The number of firms operating out of the DIFC rose to 2,437 by the end of 2019 after the centre welcomed 493 new companies, Essa Kazim told a media briefing on Sunday. The centre is home to 737 active financial firms from across the globe, an 18 per cent rise from 2018 and a 64 per cent jump in the last five years, he noted.
“We have passed six years into our [10-year] strategy. All our KPIs [key performance indicators] are on track and some of them are even exceeding … what has been set [as target] in 2014,” Mr Kazim said, adding that the number of companies has doubled in the last six years from its 2014 level.
The total size of the wealth and asset management industry in DIFC grew to $422bn, while other activities amounted to $276bn. Gross written premiums by DIFC-based insurers totalled $1.98bn, Mr Kazim noted.
“We have managed to create a marketplace which is roughly $700bn. That is really what we meant by ‘deepening the core’ … the companies licensed here doing more activities,” he said.

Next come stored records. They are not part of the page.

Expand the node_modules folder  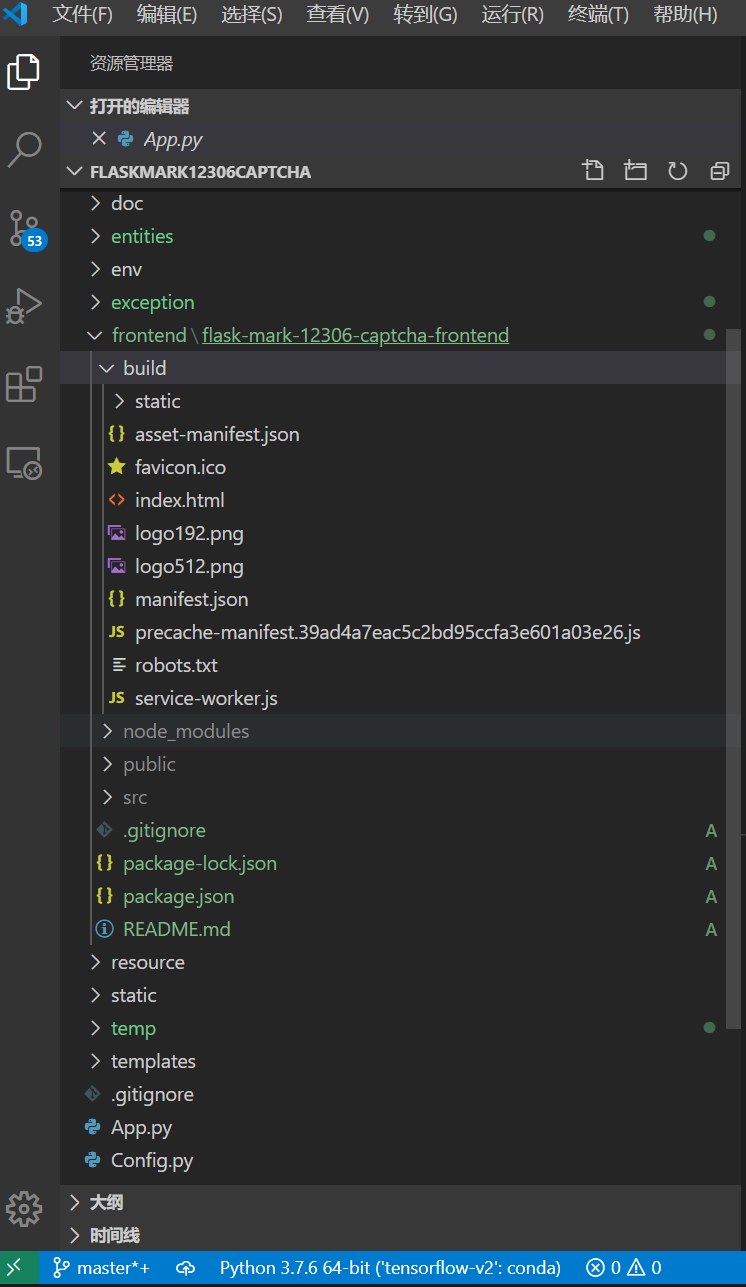[185, 731]
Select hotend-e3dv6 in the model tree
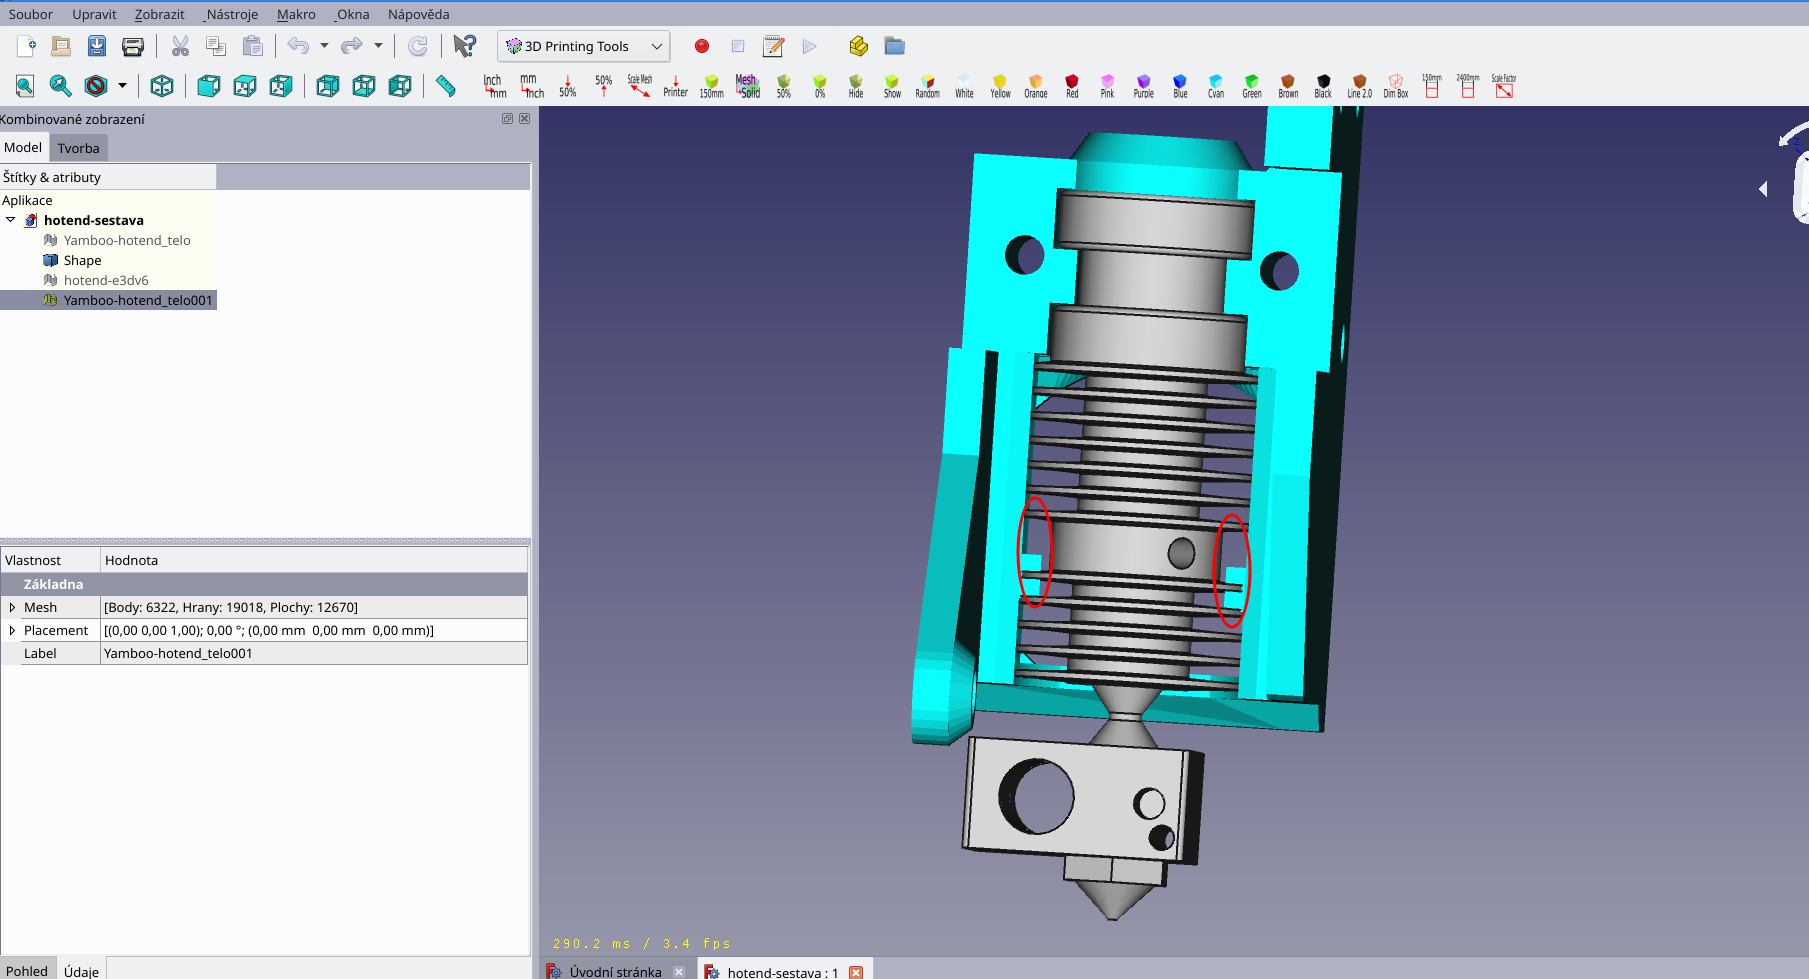 [x=106, y=280]
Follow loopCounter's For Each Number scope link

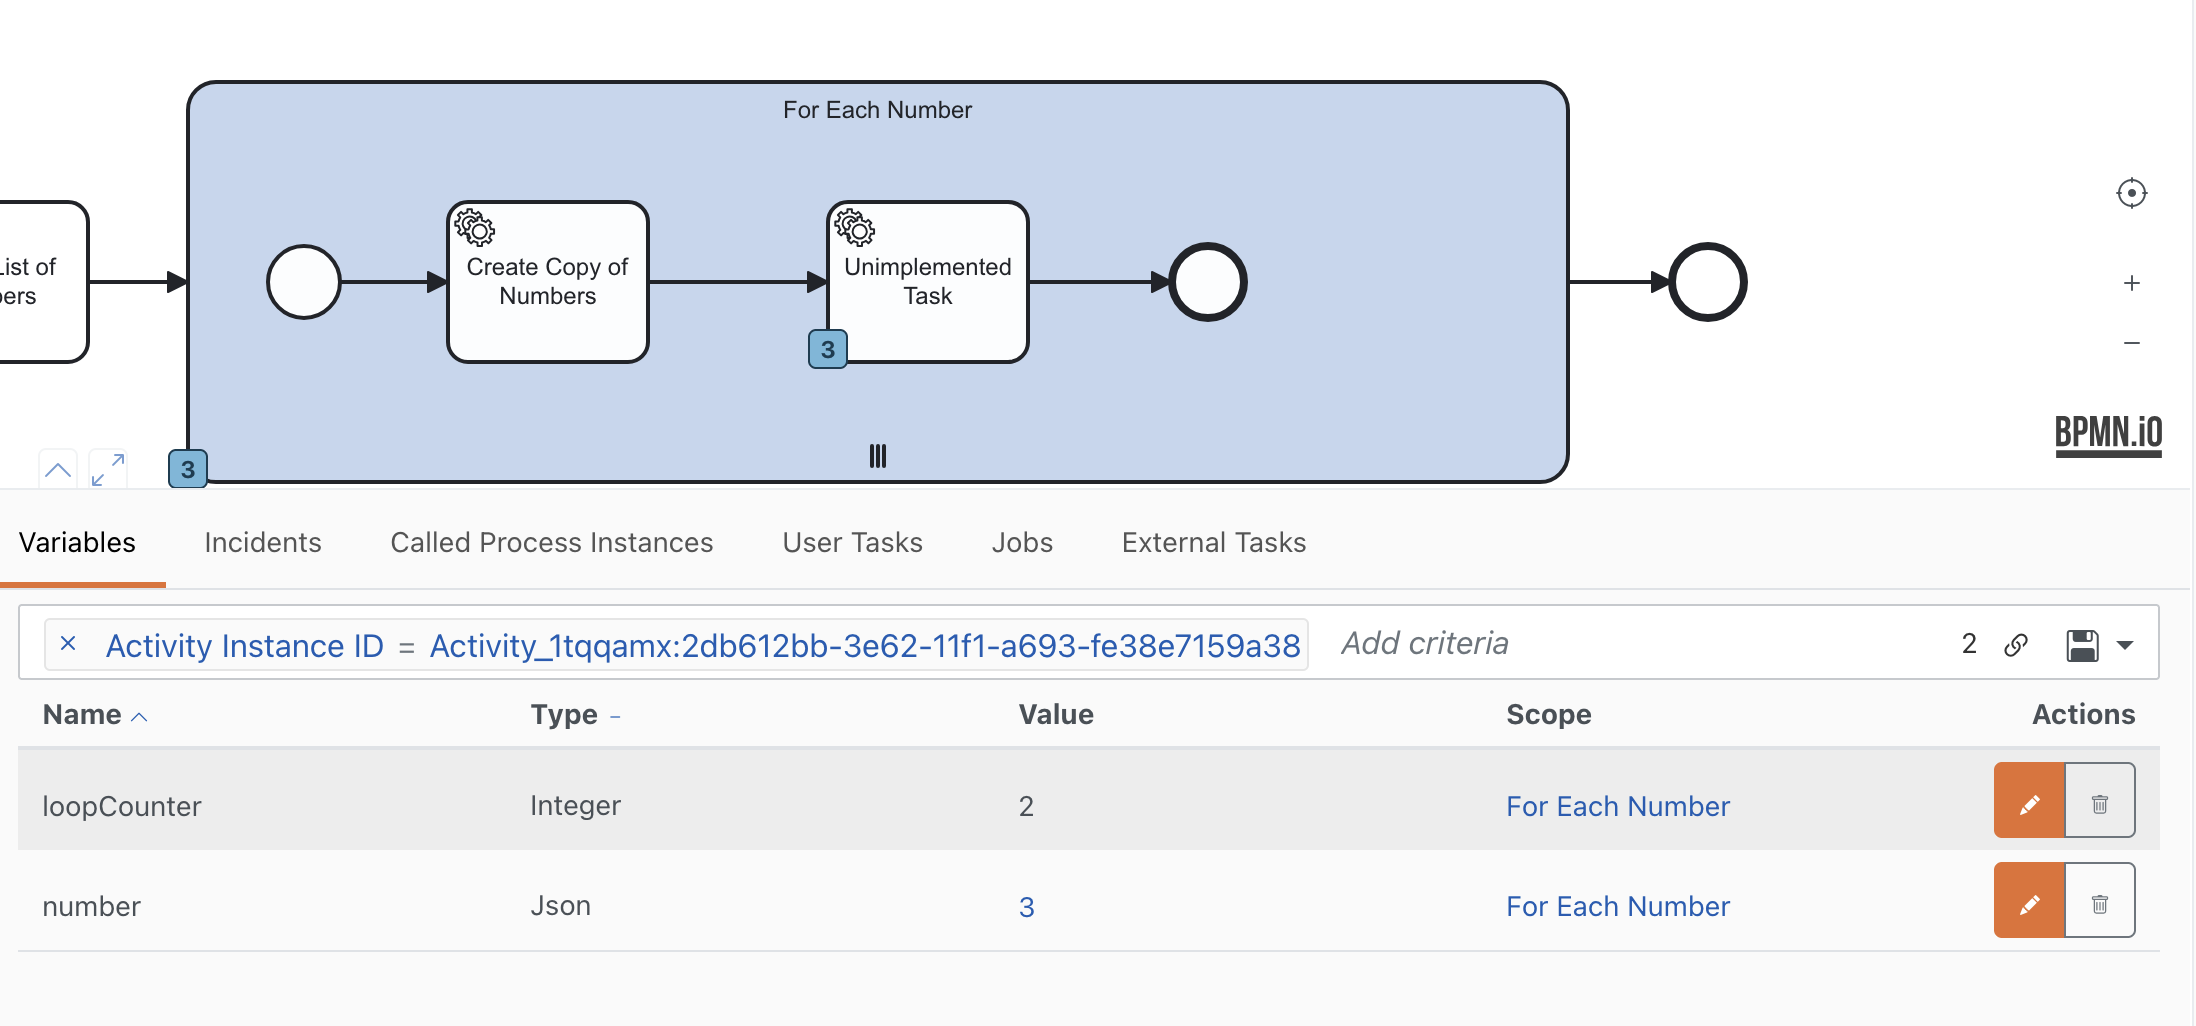(x=1617, y=806)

DIFC’s revenue at the end of 2019 rose 2 per cent year-on-year to $228 million, while its net profit at $119m remained stable with 2018 levels, he said.
The onshore financial centre is home to some of the world’s biggest financial institutions, banks, investment firms, wealth managers and insurers. AntFinancial’s payment firm WorldFirst, Malaysia’s Maybank, US financial services firm Cantor Fitzgerald and Mauritius Commercial Bank were among the companies that set up shop in Dubai’s financial hub in 2019.
DIFC was established in 2004 and aims to raise the number of financial companies to 1,000, employing 50,000 people, by 2024. Some 25,638 people were working in the centre at the end of last year, a 9 per cent jump from 2018.
The centre has so far not seen any impact due to the spread of the coronavirus on its business. It has registered 100 companies in the first two months of the year, which translates to about 2.5 new registrations each working day. That pace is faster than the rate seen in 2019, Mr Kazim noted.
Despite the rapid spread of the infection around the world, which has severely hampered global travel, Mr Kazim said financial companies will find their own ways and means to provide services to clients.
“Life has to go on. Whether it is the DIFC, or the city of London, or any other place.”
So far, individual firms have decided whether employees should work from home or not. The DIFC Authority, he said, has its own plans in place to work remotely if the situation calls for it.
“My understanding is that it has been under control so far,” he said, adding that DIFC will take the necessary steps if and when required.
The centre, whose investment in properties last year grew 12 per cent to $3.4bn, remains committed to its DIFC 2.0 expansion plan, an extension that will triple its current space. The project, however, is demand-driven and will be built in phases, he noted.
“We are not going to build and wait for it to be occupied,” Mr Kazim said.
“The whole framework of building and construction will depend on the relationship with tenants,” he said adding a number of companies have already expressed interest in having their own premises.